Parameterized Validators

Parameterized validators let you write validator logic once and deploy it multiple times with different configurations. Each parameter combination produces a unique script with its own address.

How It Works

When you compile a validator with specific values, those values are permanently embedded into the UPLC bytecode as constants. The compiled script doesn’t receive these values at runtime—they’re hardcoded during compilation.

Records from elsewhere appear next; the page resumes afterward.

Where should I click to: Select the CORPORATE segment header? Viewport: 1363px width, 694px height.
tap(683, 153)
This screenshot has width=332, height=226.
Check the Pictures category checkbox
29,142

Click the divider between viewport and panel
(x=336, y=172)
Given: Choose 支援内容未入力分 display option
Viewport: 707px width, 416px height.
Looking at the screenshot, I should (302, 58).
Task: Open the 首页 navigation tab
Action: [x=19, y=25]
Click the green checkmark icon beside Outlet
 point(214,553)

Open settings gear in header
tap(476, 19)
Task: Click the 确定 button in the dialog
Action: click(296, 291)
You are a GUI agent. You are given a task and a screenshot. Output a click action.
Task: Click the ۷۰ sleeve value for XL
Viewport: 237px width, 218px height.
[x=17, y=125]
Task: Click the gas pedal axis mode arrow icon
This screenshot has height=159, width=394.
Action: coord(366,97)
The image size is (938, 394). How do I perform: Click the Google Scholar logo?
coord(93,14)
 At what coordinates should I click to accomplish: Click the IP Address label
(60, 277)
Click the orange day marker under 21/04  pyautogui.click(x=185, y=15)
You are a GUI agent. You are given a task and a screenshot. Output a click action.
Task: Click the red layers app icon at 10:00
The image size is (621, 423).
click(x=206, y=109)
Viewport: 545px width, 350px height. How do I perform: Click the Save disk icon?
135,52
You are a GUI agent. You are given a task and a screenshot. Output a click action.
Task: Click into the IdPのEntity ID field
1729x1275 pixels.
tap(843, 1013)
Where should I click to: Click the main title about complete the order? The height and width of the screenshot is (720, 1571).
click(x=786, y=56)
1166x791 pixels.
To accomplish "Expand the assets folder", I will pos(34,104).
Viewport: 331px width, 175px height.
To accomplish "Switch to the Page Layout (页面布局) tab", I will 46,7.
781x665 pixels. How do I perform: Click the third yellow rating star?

// Define a parameterized validator @Compile object TimeLock: inline def validate(deadline: PosixTime)(datum: Option[Data], redeemer: Data, tx: TxInfo, outRef: TxOutRef): Unit = require(tx.validRange.isAfter(deadline), "Too early") // ... rest of validation // Compile with a specific deadline val compiled = compile(TimeLock.validate(PosixTime(1735689600000L))) val program = compiled.toUplc().plutusV3

Each different deadline value produces a completely different script with a different script hash and address.

Use Cases

Multi-Signature Wallets

Write one multisig logic, deploy with different signer sets:

@Compile object MultiSig: inline def validate(requiredSigners: List[PubKeyHash], threshold: BigInt)( datum: Option[Data], redeemer: Data, tx: TxInfo, outRef: TxOutRef ): Unit = val signatureCount = requiredSigners.count(tx.signatories.contains) require(signatureCount >= threshold, "Not enough signatures") // Deploy for different teams val teamA = compile(MultiSig.validate(List(alice, bob, carol), BigInt(2))) val teamB = compile(MultiSig.validate(List(dave, eve), BigInt(2)))

Time-Locked Contracts

Same vesting logic, different unlock dates:

@Compile object Vesting: inline def validate(beneficiary: PubKeyHash, unlockTime: PosixTime)( datum: Option[Data], redeemer: Data, tx: TxInfo, outRef: TxOutRef ): Unit = require(tx.signatories.contains(beneficiary), "Not beneficiary") require(tx.validRange.isAfter(unlockTime), "Still locked") // Different vesting schedules val q1Vesting = compile(Vesting.validate(employee, PosixTime(1711929600000L))) val q2Vesting = compile(Vesting.validate(employee, PosixTime(1719792000000L)))

Token Policies

One minting logic, different configurations:

@Compile object TokenPolicy: inline def validate(maxSupply: BigInt, admin: PubKeyHash)( redeemer: Data, policyId: PolicyId, tx: TxInfo ): Unit = require(tx.signatories.contains(admin), "Admin signature required") val minted = tx.mint.filter(_._1 == policyId).map(_._2).sum require(minted <= maxSupply, "Exceeds max supply") // Different token configurations val goldToken = compile(TokenPolicy.validate(BigInt(1000000), treasury)) val silverToken = compile(TokenPolicy.validate(BigInt(10000000), treasury))

Key Points

Each parameter set = unique script hash. Two validators with different parameters have different addresses, even if the logic is identical.

  • Parameters become constants in the compiled bytecode
  • No runtime overhead—values are inlined
  • Script hash changes when parameters change
  • Useful for deploying the same logic with different configs

Verifying Parameters On-Chain

When one script needs to verify another script’s parameters (e.g., a minting policy ensuring tokens go to a correctly parameterized marketplace), use the Parameter Validation Pattern.